Challenge A: In the passage on Forwarding Table Synchronization agents, rewrite the paragraph beginning "The Master FTS Agent accepts connections" as a short bulleted list that keeps its main facts.
Challenge B: Continue the passage on Forwarding Table Synchronization agents from its last sentence.
-- Start of Passage --
Embodiments of the invention include a set of methods for Forwarding Table Synchronization (FTS) Agents that collude to distribute Virtual Forwarding/Routing Table (VRF) information.

The association between the agents can either be “pre-associated” (pre-configured) or associated in real time.

These methods include:

- A method to allow an FTS agent to be either a master or slave within a set of associated FTS agents denoted as a cluster of FTS agents.
- A method for Master FTS agent distributing Forwarding Table Information
  - The Master FTS Agent accepts connections from its slave FTS agents and sends FIB information to synchronize the slave FTS Agent FIBs. Upon initial connection to the Master FTS agent, a FTS slave agent receives the current FIB for all VRFs from the FTS Master agents. After the initial connection, the FTS agent receives any route changes (add or deletes) to the FIB.
- A method for a Slave FTS Agent receiving Forwarding Table information
- A finite state machine automata that controls the transition between a plurality of states of FTS agents: un-initialized, Agent Slave or Agent Master and established connections between FTS agents.
  2.1 Master or Slave State within a Cluster of FTS Agents

A FTS Agent cluster may align with the network applications clustering (such as node clusters or virtual cluster). An FTS agent may serve as a Master FTS agent in one cluster, and a slave in another cluster of agents.
-- End of Passage --
-- Start of Entries shown --
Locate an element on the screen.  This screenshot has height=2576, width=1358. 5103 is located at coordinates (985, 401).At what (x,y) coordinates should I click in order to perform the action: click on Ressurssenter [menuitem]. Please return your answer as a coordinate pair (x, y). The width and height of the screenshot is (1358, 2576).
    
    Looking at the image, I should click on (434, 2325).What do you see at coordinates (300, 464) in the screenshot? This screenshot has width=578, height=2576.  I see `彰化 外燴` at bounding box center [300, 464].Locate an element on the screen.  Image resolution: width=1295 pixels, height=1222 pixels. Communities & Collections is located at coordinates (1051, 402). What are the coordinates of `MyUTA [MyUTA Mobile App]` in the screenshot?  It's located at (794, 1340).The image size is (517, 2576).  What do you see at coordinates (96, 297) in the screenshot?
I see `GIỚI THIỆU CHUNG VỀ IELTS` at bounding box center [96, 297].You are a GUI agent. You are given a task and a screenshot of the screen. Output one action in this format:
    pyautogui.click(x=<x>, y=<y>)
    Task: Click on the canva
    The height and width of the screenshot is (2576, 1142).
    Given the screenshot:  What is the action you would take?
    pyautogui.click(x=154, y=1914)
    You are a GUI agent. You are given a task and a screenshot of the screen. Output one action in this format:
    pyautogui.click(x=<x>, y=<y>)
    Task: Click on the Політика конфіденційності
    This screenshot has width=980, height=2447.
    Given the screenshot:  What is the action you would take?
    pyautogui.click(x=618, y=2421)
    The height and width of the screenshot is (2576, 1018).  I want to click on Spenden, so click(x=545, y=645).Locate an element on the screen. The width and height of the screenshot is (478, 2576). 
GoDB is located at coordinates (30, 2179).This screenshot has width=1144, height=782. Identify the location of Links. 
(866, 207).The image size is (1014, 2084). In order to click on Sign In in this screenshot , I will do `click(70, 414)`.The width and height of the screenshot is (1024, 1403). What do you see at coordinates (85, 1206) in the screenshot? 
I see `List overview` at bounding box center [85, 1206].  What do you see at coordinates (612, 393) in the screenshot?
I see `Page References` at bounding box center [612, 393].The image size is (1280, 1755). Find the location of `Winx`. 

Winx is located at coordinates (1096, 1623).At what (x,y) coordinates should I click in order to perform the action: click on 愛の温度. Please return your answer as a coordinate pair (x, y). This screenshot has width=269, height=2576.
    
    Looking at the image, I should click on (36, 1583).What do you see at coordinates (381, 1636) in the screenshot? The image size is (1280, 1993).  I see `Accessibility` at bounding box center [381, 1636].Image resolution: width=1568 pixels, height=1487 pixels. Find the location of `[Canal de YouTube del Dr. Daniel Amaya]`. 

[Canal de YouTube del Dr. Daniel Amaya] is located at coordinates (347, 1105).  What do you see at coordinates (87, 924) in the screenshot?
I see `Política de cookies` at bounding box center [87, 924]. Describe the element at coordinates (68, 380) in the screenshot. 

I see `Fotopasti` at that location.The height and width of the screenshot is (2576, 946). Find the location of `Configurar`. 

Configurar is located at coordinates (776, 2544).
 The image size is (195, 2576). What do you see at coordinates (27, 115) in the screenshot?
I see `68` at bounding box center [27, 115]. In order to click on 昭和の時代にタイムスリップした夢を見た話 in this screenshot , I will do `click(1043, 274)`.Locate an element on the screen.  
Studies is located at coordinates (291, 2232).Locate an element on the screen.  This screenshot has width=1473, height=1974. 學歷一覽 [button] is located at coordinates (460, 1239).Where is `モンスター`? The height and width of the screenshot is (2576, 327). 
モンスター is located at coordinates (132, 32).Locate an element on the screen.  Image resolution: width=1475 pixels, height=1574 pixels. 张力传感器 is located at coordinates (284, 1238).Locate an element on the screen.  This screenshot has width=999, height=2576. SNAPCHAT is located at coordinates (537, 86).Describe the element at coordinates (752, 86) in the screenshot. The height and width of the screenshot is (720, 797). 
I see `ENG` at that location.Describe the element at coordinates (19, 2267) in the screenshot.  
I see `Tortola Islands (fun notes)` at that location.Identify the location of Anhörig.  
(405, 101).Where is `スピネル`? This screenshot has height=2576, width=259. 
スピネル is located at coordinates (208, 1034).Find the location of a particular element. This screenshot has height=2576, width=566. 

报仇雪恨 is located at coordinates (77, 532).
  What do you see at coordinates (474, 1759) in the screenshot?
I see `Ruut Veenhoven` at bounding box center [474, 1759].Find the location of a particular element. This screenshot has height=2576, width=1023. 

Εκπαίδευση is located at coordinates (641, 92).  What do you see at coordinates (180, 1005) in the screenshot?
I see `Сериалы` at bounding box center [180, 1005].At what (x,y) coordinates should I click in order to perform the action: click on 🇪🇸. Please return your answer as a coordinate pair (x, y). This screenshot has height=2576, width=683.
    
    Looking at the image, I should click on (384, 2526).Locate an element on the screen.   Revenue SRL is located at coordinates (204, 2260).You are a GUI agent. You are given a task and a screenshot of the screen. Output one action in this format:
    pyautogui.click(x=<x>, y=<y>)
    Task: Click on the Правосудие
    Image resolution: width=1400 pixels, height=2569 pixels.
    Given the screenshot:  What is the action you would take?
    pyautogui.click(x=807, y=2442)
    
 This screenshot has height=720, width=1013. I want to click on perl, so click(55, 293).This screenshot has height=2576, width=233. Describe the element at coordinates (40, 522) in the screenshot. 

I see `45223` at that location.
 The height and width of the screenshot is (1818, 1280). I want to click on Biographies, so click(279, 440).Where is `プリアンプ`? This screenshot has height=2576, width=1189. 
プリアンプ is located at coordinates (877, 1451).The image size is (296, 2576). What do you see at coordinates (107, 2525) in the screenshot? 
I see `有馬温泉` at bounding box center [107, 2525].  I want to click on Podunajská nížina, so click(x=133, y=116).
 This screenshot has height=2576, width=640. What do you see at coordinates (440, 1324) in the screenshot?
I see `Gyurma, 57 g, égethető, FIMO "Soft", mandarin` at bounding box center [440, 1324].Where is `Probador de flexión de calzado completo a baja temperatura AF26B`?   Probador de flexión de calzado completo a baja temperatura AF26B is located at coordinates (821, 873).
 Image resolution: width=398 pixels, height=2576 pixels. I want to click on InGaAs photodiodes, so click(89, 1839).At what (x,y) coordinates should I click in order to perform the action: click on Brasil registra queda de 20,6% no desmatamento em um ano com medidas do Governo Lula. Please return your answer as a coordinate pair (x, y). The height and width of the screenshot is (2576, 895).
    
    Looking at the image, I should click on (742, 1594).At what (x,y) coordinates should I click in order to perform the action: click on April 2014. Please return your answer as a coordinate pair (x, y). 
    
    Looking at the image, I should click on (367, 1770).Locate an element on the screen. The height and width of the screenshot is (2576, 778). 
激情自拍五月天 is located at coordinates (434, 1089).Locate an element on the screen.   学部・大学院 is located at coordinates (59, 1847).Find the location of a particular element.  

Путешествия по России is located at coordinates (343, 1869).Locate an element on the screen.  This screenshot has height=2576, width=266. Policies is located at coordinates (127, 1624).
-- End of Entries shown --
Expected answer A:
- The Master FTS agent accepts connections from its slave FTS agents.
- It sends them FIB information to synchronize their FIBs.
- When a slave agent first connects, it receives the current FIB for all VRFs.
- After that initial connection, the slave receives only route changes (adds or deletes) to the FIB.

Expected answer B:
In embodiments of the invention, upon starting, the FTS Agent enters the “initializing” state, the following steps are completed:

- 1. Set the value of CurrentMode to Uninitialized,
- 2. Discard any stored routing information,
- 3. Cancel any running timers (RemnantDeletionTimer & ConnectRetryInterval)
- 4. Query the local system for the FTSAgent mode by using the external API call: api_cluster_state_get( ). This call returns the role of the FTS Agent as: CS_MASTER, CS_SLAVE or CS_NONE

At this point, the system, the local FTS Agent knows the status of Master or slave within the cluster. This status is saved in the CurrentMode global variable associated with each cluster. In addition, the FTS Agent determines, either by its configuration or via the api_cluster_state_get call, what cluster and VRFs this agent is attached to. If the FTS Agent is attached to two clusters, the FTS Agent will spawn a FTS agent per cluster.

Each cluster includes one or more of the following state machine variables. Note that the default values presented below are for example purposes only, and that other suitable values shall be apparent to those skilled in the art:

- 1. CurrentMode—The current mode of operation of an FTS Agent. This variable can be set to Master, Slave or uninitialized.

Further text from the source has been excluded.